Data entries:
▬▬▬

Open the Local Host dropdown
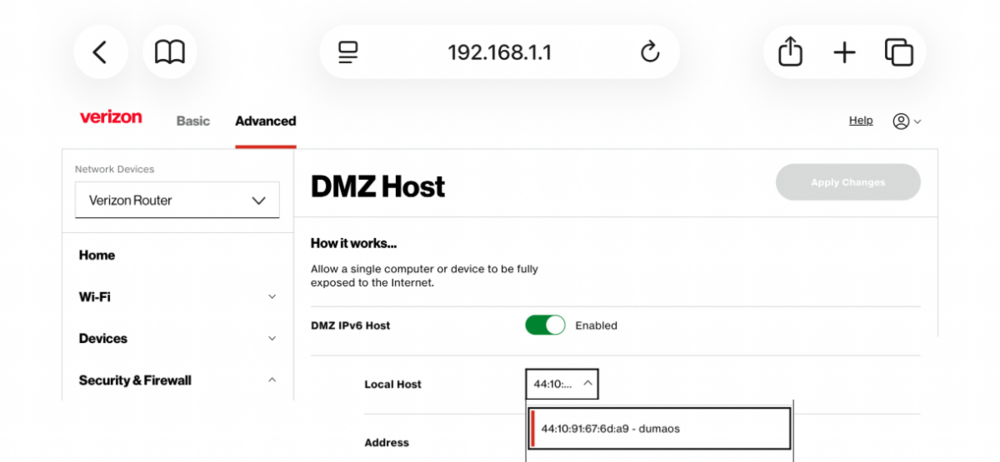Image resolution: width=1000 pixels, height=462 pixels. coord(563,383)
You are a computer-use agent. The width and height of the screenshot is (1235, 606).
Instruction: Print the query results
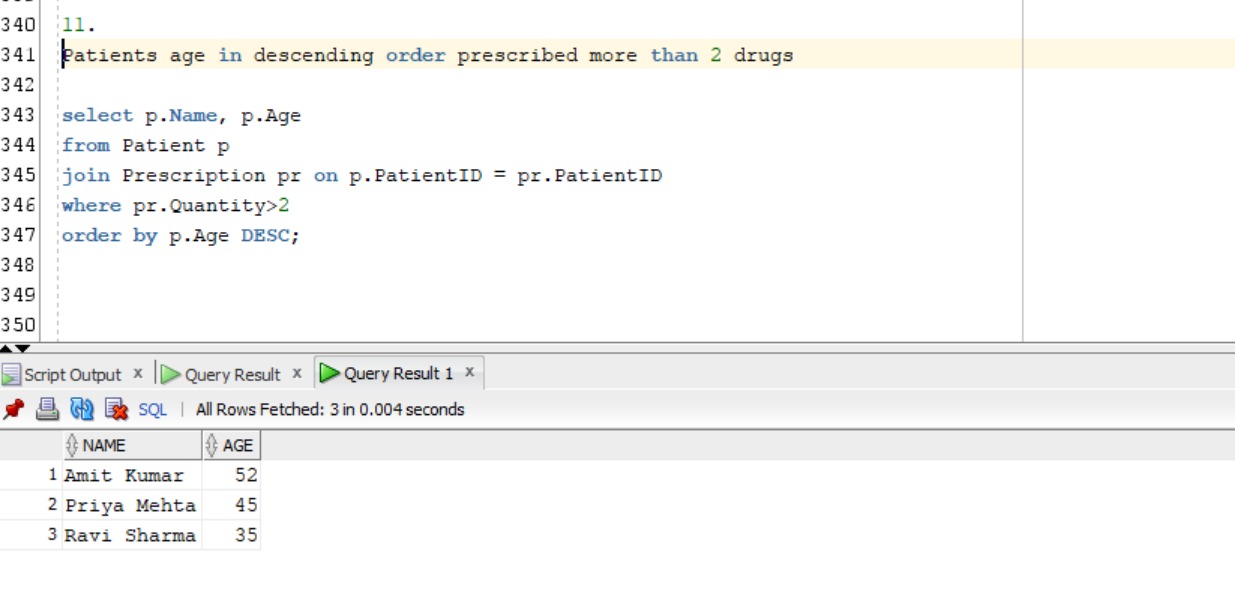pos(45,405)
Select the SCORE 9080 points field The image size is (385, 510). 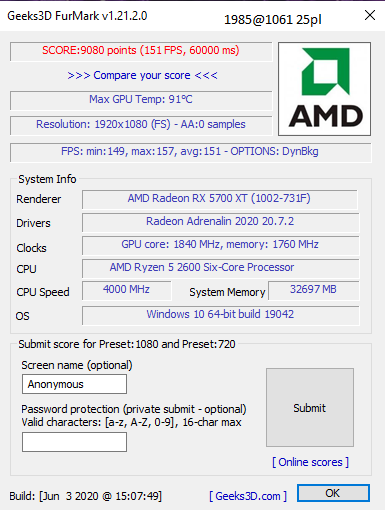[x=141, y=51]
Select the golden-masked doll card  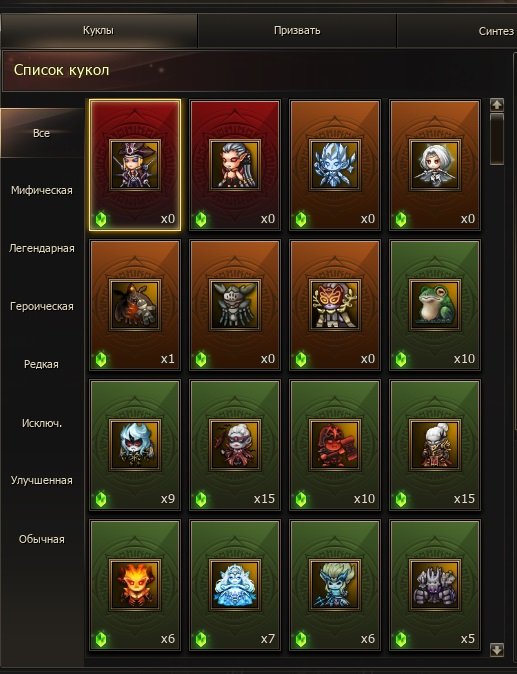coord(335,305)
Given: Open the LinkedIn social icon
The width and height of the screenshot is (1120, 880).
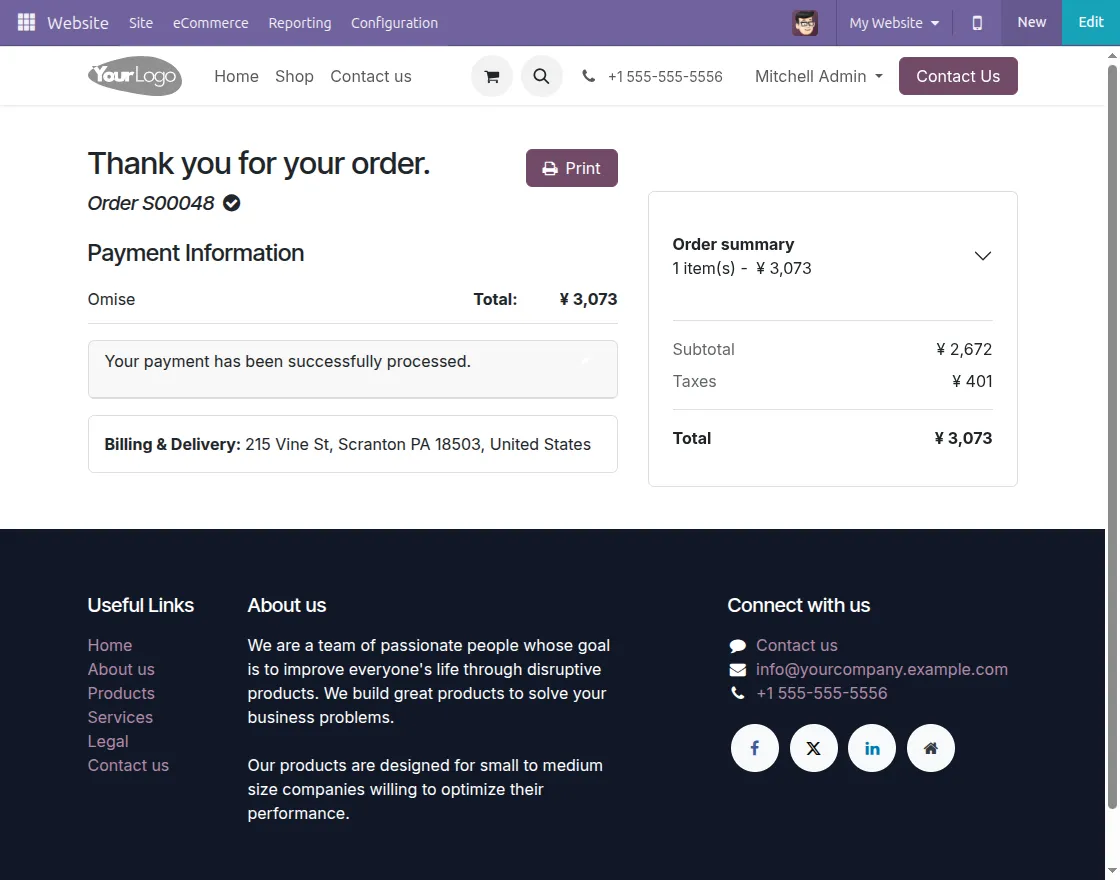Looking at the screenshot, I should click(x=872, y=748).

▬▬▬

YOUR ASSIGNMENT - Leave the pictures out, then output exactly the lines from the "Given: Open the LinkedIn social icon" line through the end of the records above, and no others.

OUTPUT FOR THIS TASK -
Given: Open the LinkedIn social icon
The width and height of the screenshot is (1120, 880).
Looking at the screenshot, I should click(x=872, y=748).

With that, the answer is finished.